According to an old joke the biggest country in Europe is Switzerland; you just have to iron it out.
It came to my mind as I looked at a world map much similar to the one illustrating this post.
The ideal depiction of our blue planet is a globe. But when we move this 3-dimentional object over in 2D, something has to give.
Normally, this "something" is size accuracy: In the standard Mercato projection Greenland is about the size of Australia when in reality Australia covers 3 times the area of Greenland (I can't say if ironing them out would change that.)
I had a real laugh when I got an electronic birthday card and in the picture a 2D Mercato map was projected back on to a globe.
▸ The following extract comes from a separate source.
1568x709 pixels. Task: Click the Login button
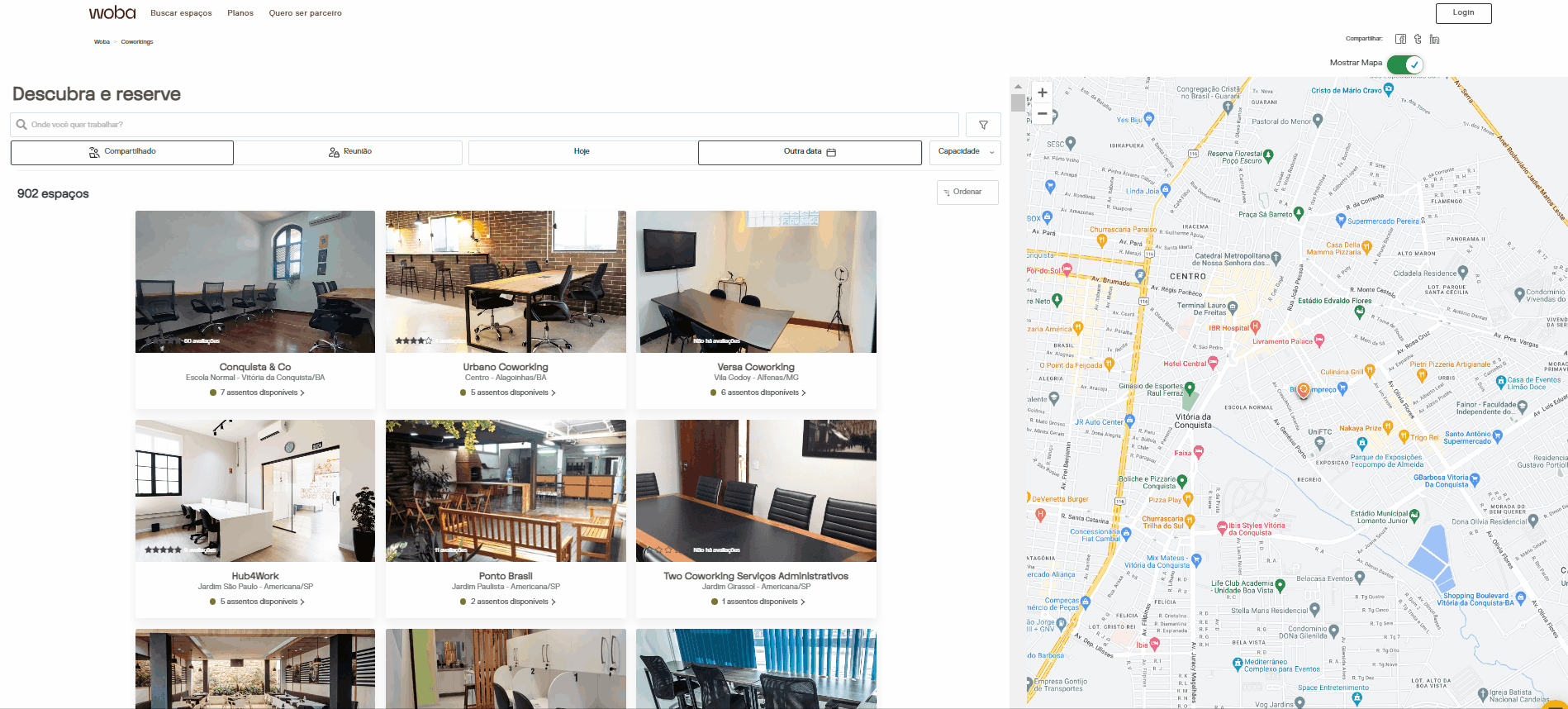coord(1463,13)
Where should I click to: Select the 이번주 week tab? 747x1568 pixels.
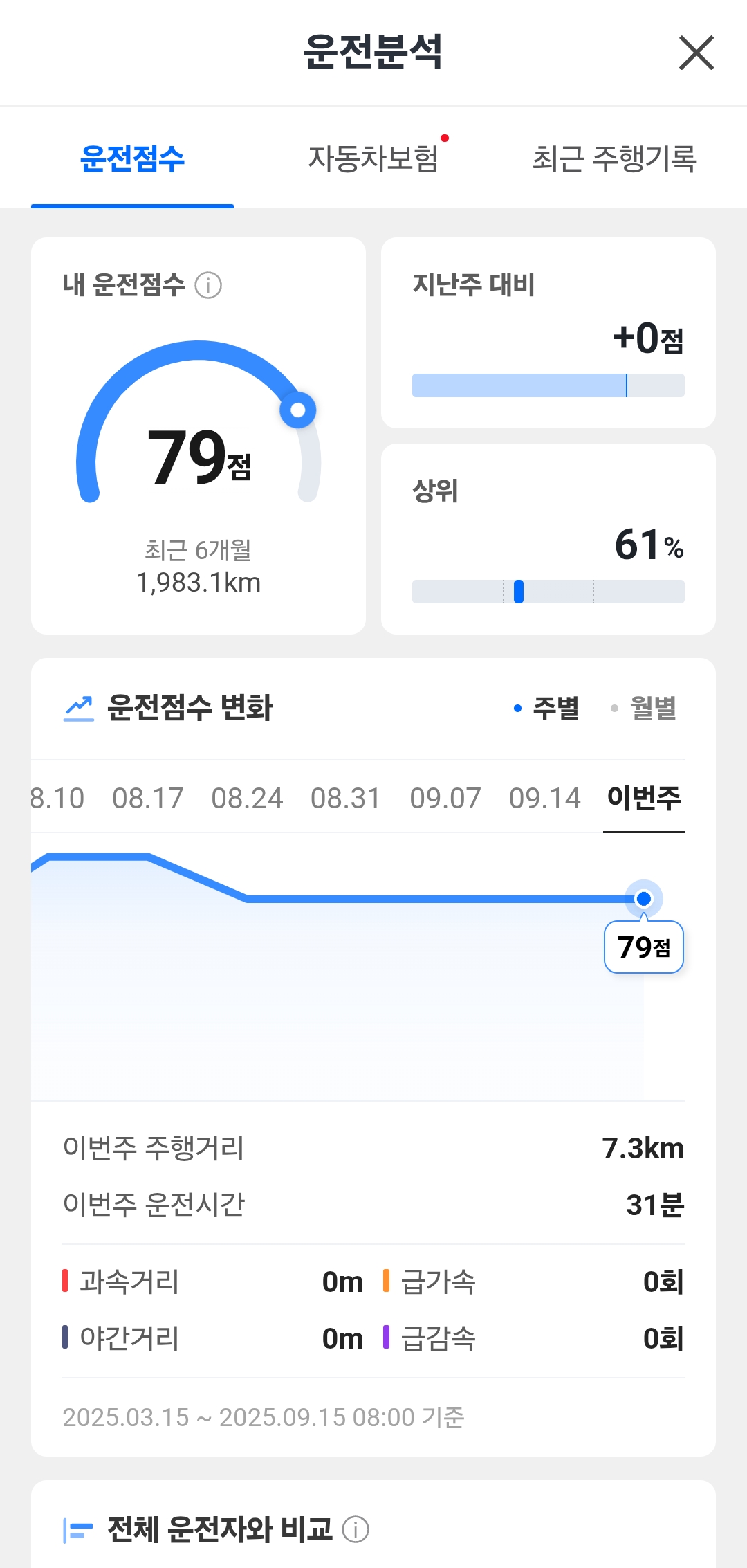[644, 798]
Never has Greenland been bigger.
As you can see, Australia is much bigger than Greenland in the Gall-Peters projection, the method used in the illustration.
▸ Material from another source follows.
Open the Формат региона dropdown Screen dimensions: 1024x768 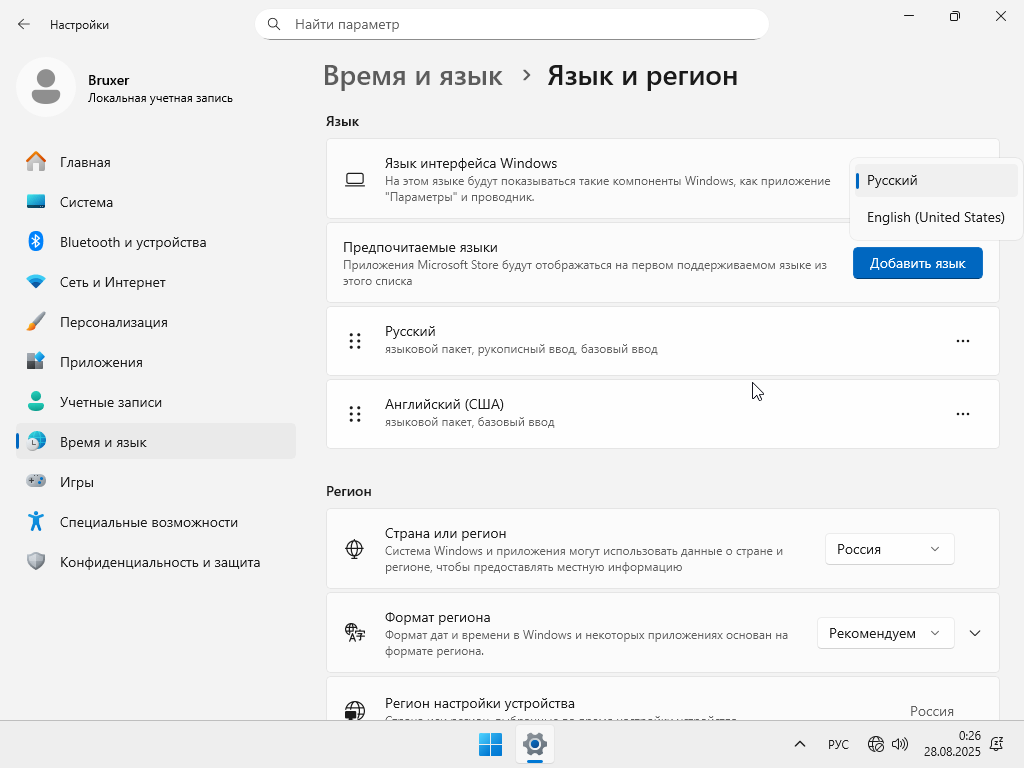(x=885, y=633)
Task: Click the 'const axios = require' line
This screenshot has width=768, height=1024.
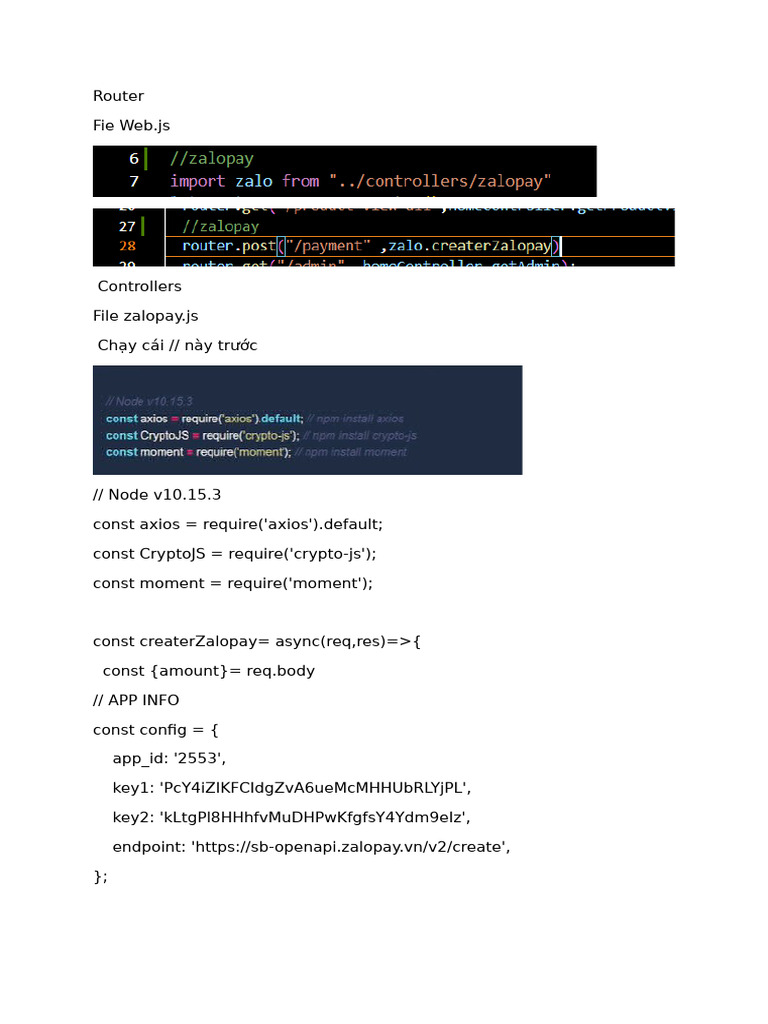Action: click(238, 524)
The difference is that what Greenland is gaining in girth by being stretched out over 2 dimensions, it loses in hight - the latitudes have been compressed towards the poles and stretched around the Equator.
Supposedly, the result is that now the countries compare better size-wise - even if none of them are accurate if you want to know what they look like.
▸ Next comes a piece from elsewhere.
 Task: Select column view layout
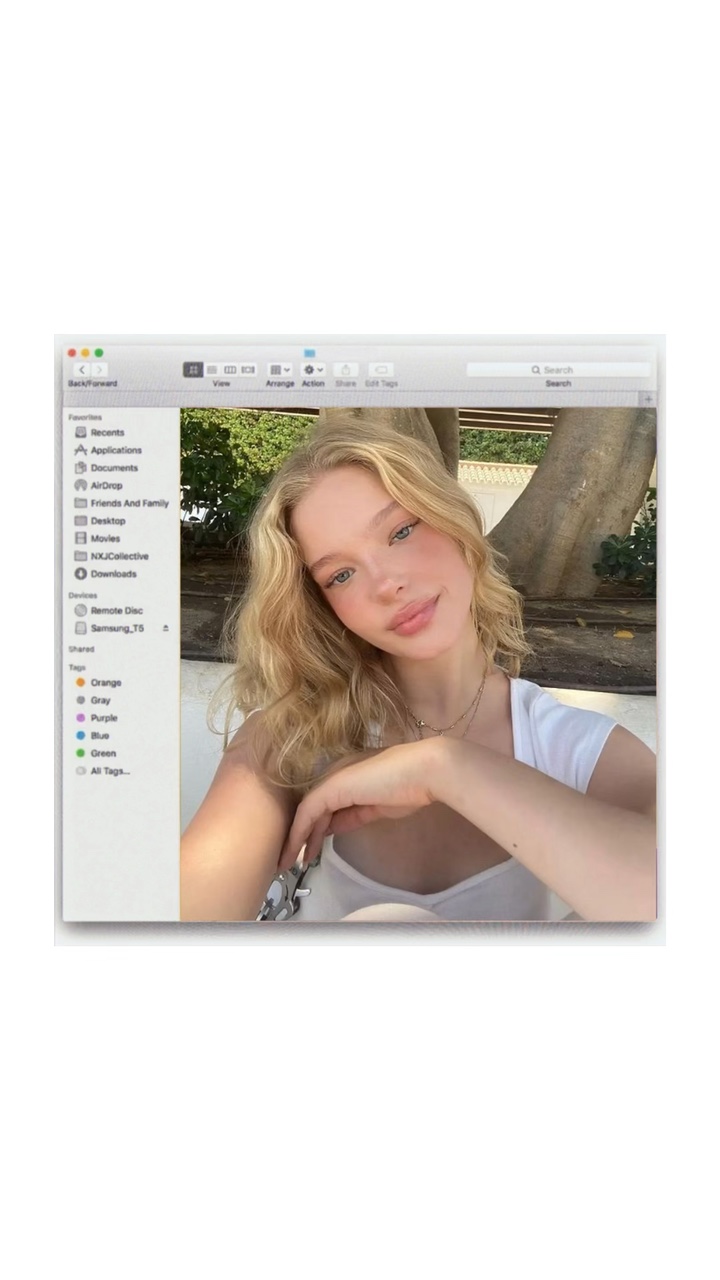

In that it reminds me very much of how to use culture models. You don't use a globe or a world map for navigation but small charts for the waters or local maps of the land you travel. Likewise, global culture models tell you something about how countries norms and values are relatively to one another - but for specific "navigation" you need to look at local customs.
I can't say that I like the Gall-Peters map better but it seems a very astute illustration for what traveling the world feels like: You can recognize the general picture - but something is slightly off.